Quelques jours auparavant, le Pakistanais avait laissé son passeport auprès de l'administration soudanaise, rendant ainsi son départ encore plus compliqué.Mais dans sa cuisine, les placards étaient déjà presque vides: ce qui signifiait que rester chez lui l'était tout autant.
Pendant deux semaines, l'homme de 48 ans n'a cessé de contacter l'ambassade du Pakistan, pour être évacué.
Muni d'un permis spécial de voyage, il a finalement réussi à faire partie d'un groupe de 52 personnes fuyant le pays dimanche à bord du navire militaire saoudien HMS Al-Diriyah, direction la ville portuaire de Jeddah, en Arabie saoudite, depuis Port-Soudan (est).
"Je me sens très chanceux", confie-t-il à l'AFP, évoquant des journées "très effrayantes" pendant lesquelles il a assisté à de violents combats et bombardements dans la capitale.
Mais il se fait un sang d'encre pour ses amis restés sur place, dans un pays en proie à une impitoyable guerre de pouvoir entre l'armée du général Abdel Fattah al-Burhane et son numéro deux, le général Mohamed Hamdane Daglo, qui commande les Forces de soutien rapide (FSR), des paramilitaires particulièrement redoutés.
Le conflit a déjà fait 528 morts et 4.599 blessés --des chiffres officiels que nombreux analystes estiment largement sous-évalués.
"Je suis très inquiet pour mes amis, surtout ceux à Khartoum", raconte Hasan Faraj, sur le pont du navire."Je connais des personnes qui se sont réfugiées dans des endroits plus sûrs, mais (plus sûrs) jusqu'à quand?Personne ne le sait."
- "Perdre un pays" -
L'évacuation dimanche a été organisée par l'Arabie saoudite, dont la flotte a permis d'évacuer au total depuis le 15 avril environ 5.000 personnes de toutes les nationalités.
Dimanche, la cinquantaine de passagers a attendu dès l'aube pour embarquer sur le HMS Al-Diriyah, qui a accosté à Port-Soudan, quelque 850 km à l'est de Khartoum, avec des membres de la Marine et des forces spéciales saoudiennes.
Une fois à bord du navire long de 102 mètres, les évacués ont été accueillis avec des dates, du jus de fruit et du café.
Si certains n'ont emporté avec eux que des sacs plastiques plein d'habits froissés, d'autres, comme Hasan Faraj, sont parvenus à prendre avec eux plusieurs valises.
Le quadragénaire a même réussi à emmener un grand coquillage blanc et des pétales de hibiscus, souvenirs d'un séjour touristique à Port-Soudan qu'il avait effectué il y a quatre mois.

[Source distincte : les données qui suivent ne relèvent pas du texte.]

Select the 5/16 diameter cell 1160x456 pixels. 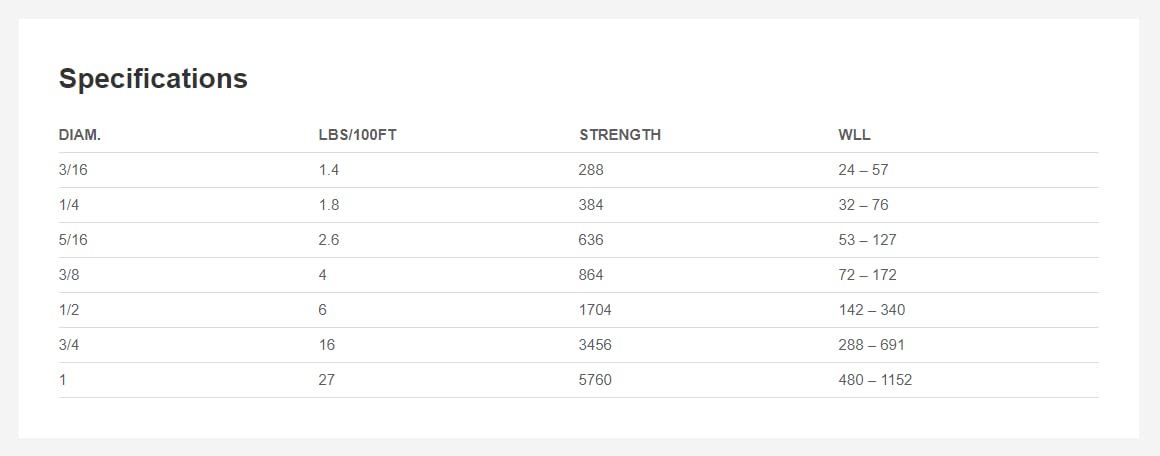(x=74, y=240)
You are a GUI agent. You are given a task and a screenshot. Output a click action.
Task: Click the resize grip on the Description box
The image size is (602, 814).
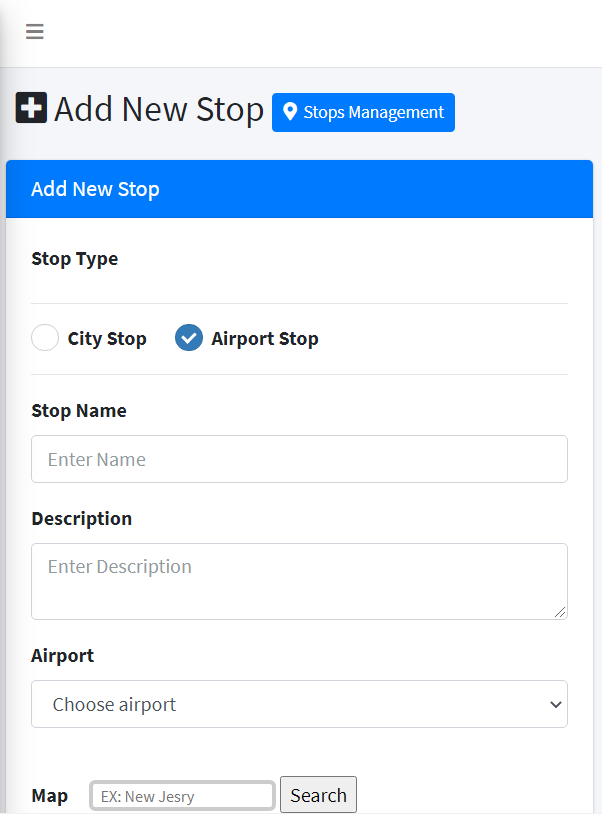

Non loin de lui, se tient Badriah al-Sayed, 55 ans, l'une des rares Soudanaises à faire partie des personnes évacuées.Son mari, lui, est de nationalité omanaise.
Début avril, le couple et leur fils s'étaient rendus au Soudan dans l'espoir de partager avec leurs proches le jeûne du ramadan et célébrer l'Aïd el-Fitr, fête qui marque la fin de ce mois sacré.
"Normalement, pendant l'Aïd, on donne des bonbons, mais pour cet Aïd, ils ont distribué des balles", regrette Badriah al-Sayed.
Pour atteindre Port-Soudan, la famille a dû, entre autres, marcher cinq heures sur une route impraticable pour les voitures.
Alors que s'éloignent les côtes soudanaises, Badriah al-Sayed a le coeur serré: impossible de chasser la sensation qu'elle "perd un pays".
- "Très douloureux" -
Mohammed Ali, un Pakistanais de 44 ans ayant passé les 13 dernières années à Khartoum, ressent la même chose.
Le professeur en ingénierie se félicite encore d'avoir laissé, il y a quelques mois, sa femme et ses enfants au Pakistan: ses filles devaient étudier en vue d'entrer au lycée.
Fuir Khartoum a été bien plus facile sans leur charge.Mais cette fuite n'en est pas moins amère.
"C'est très douloureux.Parce que, vous savez, mes enfants sont nés ici.Ils ont été scolarisés ici", raconte-t-il, les larmes aux yeux.
"Je reviens sans rien.J'ai tout laissé.Ma maison, tout.Tous les souvenirs."
Neuf heures plus tard, alors que le navire approche de Jeddah, Mohammed Ali a de nouveau le regard embué: cette fois parce qu'il sait qu'il va enfin retrouver sa famille.
"Cela fait des jours qu'ils m'attendent", dit-il.